• The EC has funded (in Technical Assistance) and continues to fund (under Structural Funds) too many training projects in transition countries with insufficient focus on building a training capacity. Indeed it undermines national training institutes by the resources its projects gives to private trainers and companies under its procurement rules.
• these programmes have, in addition, concentrated on the supply side (training individual trainers; drafting course material; and funding course) to the almost total exclusion of the demand side (helping organisational managers define their real needs and building stronger inderstanding of and pressure for quality training)
• they focus on lower rather than higher levels of organisations. (It’s the easy option – senior management will rarely admit its deficiencies and need to learn).
• And the programmes assume knowledge rather than skill needs. (It’s easier to provide – through traditional rote learning).
Most of the training programmes I’ve seen implicitly assume that the performance of state bodies (insofar as it measured in transition countries) can be improved by better knowledge of junior staff. This may be true of the sort of training project I’m currently involved with – aimed at those municipal staff who handle bids for EC funds and manage such projects – but is not true of the general management course which National Training Institutes run. And the mission of such Institutes is surely to help improve the performance of state bodies.
Poor organisational performance is generally due to a mix of poor management systems, lack of strategic leadership and political interference. And Improving them is more a matter of skills and attitude than knowledge!

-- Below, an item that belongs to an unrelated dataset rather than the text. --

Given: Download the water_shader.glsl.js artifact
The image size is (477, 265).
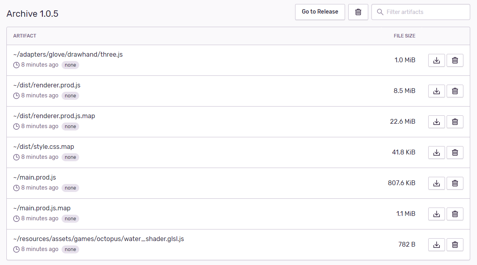Looking at the screenshot, I should 436,244.
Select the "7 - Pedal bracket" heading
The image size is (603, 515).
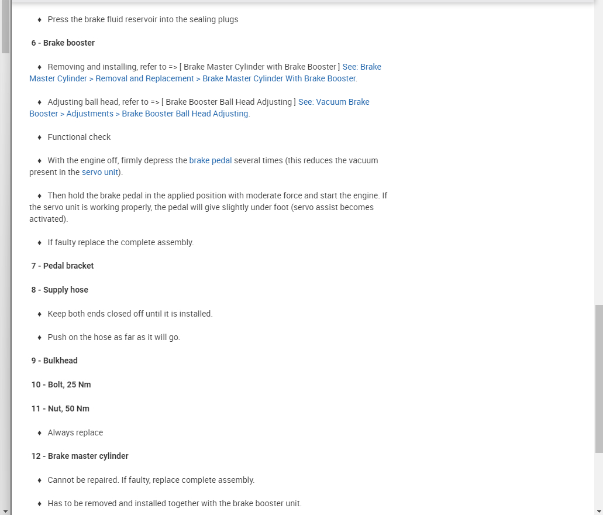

I am not alone in questioning the effectiveness of the programmes to train public officials.. I was very encouraged a few months back by the publication of a paper - Training and Beyond; seeking better practices for capacity development by Jenny Pearson - which, in a much more referenced (but sometimes turgid) way, expresses the same concerns and indicates the number of people who now seem to share them in what, in the last decade has become the up-and-coming field of capacity development.
Context, context, context
All interventions should therefore start from proper contextual analysis of existing administrative capacity – and constraints. The focus then should be on organisational change – not training - to ensure that proper consideration is given to the full range of possible interventions, of which training is only a small part (see pages 33-37 of the Pearson paper for a good overview). Of course this is not easy – but, if this is not the starting point, then people will fail to pose the correct questions; to learn the required skills; and therefore to waste a lot of money.
Official documents have begun to recognise this in recent years. The EC’s Backbone Strategy admits that its projects need to be better grounded in the context; in its "drivers of change" work, the UK's ODI has pioneered ways of identifying power constraints; and the World Bank’s recent Governance Reforms under real world conditions is written around the sorts of questions which have given my work as a consultant its real edge-
1. How do we build broad coalitions of influentials in favour of change? What do we do about powerful vested interests?The paper I wrote earlier in the year for the Varna Conference (Time for the long game - not the logframe) drew attention to the crumbling of key building blocks of administrative reform in many of the EC’s new member states in the last few years. Francis Cardona’s Can Civil Service Reforms Last? The European Union’s 5th Enlargement and Future Policy Orientation – published in early 2010 - is just the latest evidence. It shows how appointments are becoming politicised again. In 2007 Tony Verheijen had published a paper for the World Bank entitled Administrative capacity in the new member states – the limits of innovation which painted a fairly bleak picture. So in 2009, did Meyer-Sahling’s paper for SIGMA - Sustainability of civil service reforms in central and eastern Europe five years after accession. Sorin Ionitsa and Tom Gallagher have painted a vivid picture of the fate of administrative reform in one of these countries – Romania – and offered different levels of explanation for it.
2. How do we help reformers transform indifferent, or even hostile, public opinion into support for reform objectives?
3. How do we instigate citizen demand for good governance and accountability to sustain governance reform?
If that is the context, how does one get around it? Clearly politicians in these countries need to grow up and stop behaving like petulant and thieving magpies. But how does that happen?
Manning and Ionitsa emphasise the need for transparency and external pressures (civil society) to try to get politicians to act more seriously.
Verheijen and Cardona talk more idealistically of the need to establish structures which bringing politicians, officials, academics etc together to develop a consensus. It happened, certainly, in the Baltic states – but there are always dangers in holding up one country as an example. When things go wrong, as they generally do, the corrupt and incompetent use this to damn reform. And one of the difficulties so many transition countries have is the inability of its elites to work cooperatively.
I have to wonder whether there is not a place now for the sort of initiative which impressed me when I visited Pittsburgh more than 20 years ago. As an old industrial city, it was experiencing social and economic dislocation – and someone started a quiet movement which brought the potential leaders of tomorrow in its various sectors (commerce, political, administrative, trade union, religious etc) into a regular academic setting to confront the city’s problems. Leadership Pittsburgh has been replicated across other cities and has had 2 profound effects – it forged crucial personal links of respect and understanding; and it made most of those who attended think about their wider responsibilities and the needs of the city.
Going back to the Director of the Training Institute - my advice to him would therefore be - Think Big! Reach out! Have passion!